**WHAT YOU SHOULD DO**
Check every line below for the word "kolumna" and copy the ones that have it.

**RECORDS SHOWN**
__________________________________________________

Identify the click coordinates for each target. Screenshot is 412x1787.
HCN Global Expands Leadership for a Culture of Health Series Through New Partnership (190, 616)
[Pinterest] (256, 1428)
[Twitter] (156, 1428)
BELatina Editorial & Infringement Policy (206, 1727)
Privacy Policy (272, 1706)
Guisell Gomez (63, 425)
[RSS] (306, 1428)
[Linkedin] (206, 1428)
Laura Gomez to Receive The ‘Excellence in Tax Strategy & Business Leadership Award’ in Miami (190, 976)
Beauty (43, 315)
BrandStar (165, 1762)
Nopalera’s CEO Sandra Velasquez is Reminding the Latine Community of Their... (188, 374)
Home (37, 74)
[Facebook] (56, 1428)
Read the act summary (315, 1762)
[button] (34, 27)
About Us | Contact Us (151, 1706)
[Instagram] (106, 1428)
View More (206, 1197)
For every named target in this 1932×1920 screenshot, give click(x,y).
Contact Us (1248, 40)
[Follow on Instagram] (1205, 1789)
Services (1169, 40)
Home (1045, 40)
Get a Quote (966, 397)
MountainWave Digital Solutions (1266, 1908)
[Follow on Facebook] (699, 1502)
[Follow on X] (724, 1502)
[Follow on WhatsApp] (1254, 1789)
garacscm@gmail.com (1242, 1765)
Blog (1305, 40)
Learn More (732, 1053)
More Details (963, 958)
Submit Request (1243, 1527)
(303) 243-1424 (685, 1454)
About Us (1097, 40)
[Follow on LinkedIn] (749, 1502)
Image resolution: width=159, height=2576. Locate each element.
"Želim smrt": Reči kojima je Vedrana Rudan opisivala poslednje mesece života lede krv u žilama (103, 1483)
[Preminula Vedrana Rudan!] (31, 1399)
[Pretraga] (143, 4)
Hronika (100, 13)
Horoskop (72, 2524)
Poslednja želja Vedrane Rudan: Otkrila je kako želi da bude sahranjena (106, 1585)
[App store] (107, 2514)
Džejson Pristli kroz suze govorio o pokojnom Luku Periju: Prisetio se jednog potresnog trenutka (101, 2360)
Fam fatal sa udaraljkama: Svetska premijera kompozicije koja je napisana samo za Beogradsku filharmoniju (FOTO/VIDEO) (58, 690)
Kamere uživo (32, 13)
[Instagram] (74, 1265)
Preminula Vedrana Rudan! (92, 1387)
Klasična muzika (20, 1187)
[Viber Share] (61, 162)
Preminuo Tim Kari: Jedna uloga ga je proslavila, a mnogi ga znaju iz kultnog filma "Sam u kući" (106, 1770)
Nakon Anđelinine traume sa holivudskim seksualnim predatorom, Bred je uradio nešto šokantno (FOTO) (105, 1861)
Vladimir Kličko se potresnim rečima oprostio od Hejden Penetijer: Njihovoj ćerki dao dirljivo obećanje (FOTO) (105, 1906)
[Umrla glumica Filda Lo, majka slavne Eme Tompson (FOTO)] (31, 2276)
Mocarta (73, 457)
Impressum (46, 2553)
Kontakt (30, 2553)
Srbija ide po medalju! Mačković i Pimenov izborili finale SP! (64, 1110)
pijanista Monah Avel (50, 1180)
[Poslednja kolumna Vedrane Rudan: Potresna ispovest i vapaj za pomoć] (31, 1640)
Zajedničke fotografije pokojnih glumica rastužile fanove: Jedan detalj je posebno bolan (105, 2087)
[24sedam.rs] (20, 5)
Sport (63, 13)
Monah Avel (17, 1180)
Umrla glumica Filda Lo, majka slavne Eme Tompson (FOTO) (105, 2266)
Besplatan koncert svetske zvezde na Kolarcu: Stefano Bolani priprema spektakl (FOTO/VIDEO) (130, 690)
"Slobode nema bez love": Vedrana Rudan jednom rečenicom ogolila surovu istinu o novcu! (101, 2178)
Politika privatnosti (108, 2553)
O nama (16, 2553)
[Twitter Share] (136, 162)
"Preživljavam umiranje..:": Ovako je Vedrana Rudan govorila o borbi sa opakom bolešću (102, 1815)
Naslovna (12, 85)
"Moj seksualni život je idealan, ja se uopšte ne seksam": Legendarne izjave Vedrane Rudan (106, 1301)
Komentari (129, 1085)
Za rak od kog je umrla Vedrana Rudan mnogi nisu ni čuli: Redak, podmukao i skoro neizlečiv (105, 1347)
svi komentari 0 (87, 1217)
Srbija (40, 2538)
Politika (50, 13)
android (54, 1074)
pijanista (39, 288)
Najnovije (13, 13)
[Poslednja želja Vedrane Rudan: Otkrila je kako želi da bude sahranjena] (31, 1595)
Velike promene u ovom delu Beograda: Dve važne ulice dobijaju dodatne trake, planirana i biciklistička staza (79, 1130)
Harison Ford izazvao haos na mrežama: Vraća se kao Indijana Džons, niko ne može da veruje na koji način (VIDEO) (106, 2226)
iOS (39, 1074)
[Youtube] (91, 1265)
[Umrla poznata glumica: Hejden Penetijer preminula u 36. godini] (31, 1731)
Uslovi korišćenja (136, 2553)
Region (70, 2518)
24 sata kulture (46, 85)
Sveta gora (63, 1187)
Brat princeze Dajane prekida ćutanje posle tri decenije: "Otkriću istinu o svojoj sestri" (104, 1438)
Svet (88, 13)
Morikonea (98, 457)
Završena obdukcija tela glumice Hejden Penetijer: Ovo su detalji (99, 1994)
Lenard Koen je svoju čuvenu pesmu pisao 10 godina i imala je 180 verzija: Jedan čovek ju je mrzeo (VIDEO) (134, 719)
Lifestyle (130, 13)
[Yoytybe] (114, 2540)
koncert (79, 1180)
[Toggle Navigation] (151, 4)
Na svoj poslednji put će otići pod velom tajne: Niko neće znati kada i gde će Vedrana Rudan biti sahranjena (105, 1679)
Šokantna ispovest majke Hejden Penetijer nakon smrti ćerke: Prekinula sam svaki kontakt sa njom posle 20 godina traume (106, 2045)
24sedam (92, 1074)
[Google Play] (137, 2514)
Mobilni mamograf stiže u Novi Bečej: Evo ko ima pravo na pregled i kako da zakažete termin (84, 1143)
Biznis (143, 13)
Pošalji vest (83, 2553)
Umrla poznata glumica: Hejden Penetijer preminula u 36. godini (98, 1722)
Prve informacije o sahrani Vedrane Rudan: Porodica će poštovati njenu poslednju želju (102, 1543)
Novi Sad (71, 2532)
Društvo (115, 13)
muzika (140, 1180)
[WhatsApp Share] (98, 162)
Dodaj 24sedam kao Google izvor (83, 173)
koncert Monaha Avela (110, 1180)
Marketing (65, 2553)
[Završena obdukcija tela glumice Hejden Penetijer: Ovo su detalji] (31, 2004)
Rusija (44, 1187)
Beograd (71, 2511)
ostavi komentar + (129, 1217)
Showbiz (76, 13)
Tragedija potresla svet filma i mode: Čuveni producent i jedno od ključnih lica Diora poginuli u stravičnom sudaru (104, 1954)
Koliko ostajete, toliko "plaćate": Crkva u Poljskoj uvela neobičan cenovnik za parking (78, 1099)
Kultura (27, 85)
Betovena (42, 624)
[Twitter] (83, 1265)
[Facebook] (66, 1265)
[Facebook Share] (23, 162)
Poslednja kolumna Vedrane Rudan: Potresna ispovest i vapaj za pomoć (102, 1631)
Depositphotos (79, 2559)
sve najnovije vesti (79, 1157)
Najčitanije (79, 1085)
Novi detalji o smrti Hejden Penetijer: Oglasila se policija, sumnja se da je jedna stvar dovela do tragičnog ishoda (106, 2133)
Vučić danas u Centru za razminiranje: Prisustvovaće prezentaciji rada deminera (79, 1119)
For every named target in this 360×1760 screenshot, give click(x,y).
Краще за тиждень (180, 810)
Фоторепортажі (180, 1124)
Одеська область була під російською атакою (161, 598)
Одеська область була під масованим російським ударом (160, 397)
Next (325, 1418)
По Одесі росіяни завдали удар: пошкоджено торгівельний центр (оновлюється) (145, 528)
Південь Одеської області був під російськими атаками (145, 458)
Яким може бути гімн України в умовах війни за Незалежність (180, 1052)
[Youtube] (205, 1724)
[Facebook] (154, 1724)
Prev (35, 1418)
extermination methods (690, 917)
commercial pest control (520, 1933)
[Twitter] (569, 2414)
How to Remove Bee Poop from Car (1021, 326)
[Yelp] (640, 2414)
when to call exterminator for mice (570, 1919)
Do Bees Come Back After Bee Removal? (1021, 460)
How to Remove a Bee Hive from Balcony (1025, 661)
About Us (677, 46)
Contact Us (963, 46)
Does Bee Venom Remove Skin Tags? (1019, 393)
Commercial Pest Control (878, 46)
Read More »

__________________________________________________

**RESPONSE TO THIS TASK**
[Poslednja kolumna Vedrane Rudan: Potresna ispovest i vapaj za pomoć] (31, 1640)
Poslednja kolumna Vedrane Rudan: Potresna ispovest i vapaj za pomoć (102, 1631)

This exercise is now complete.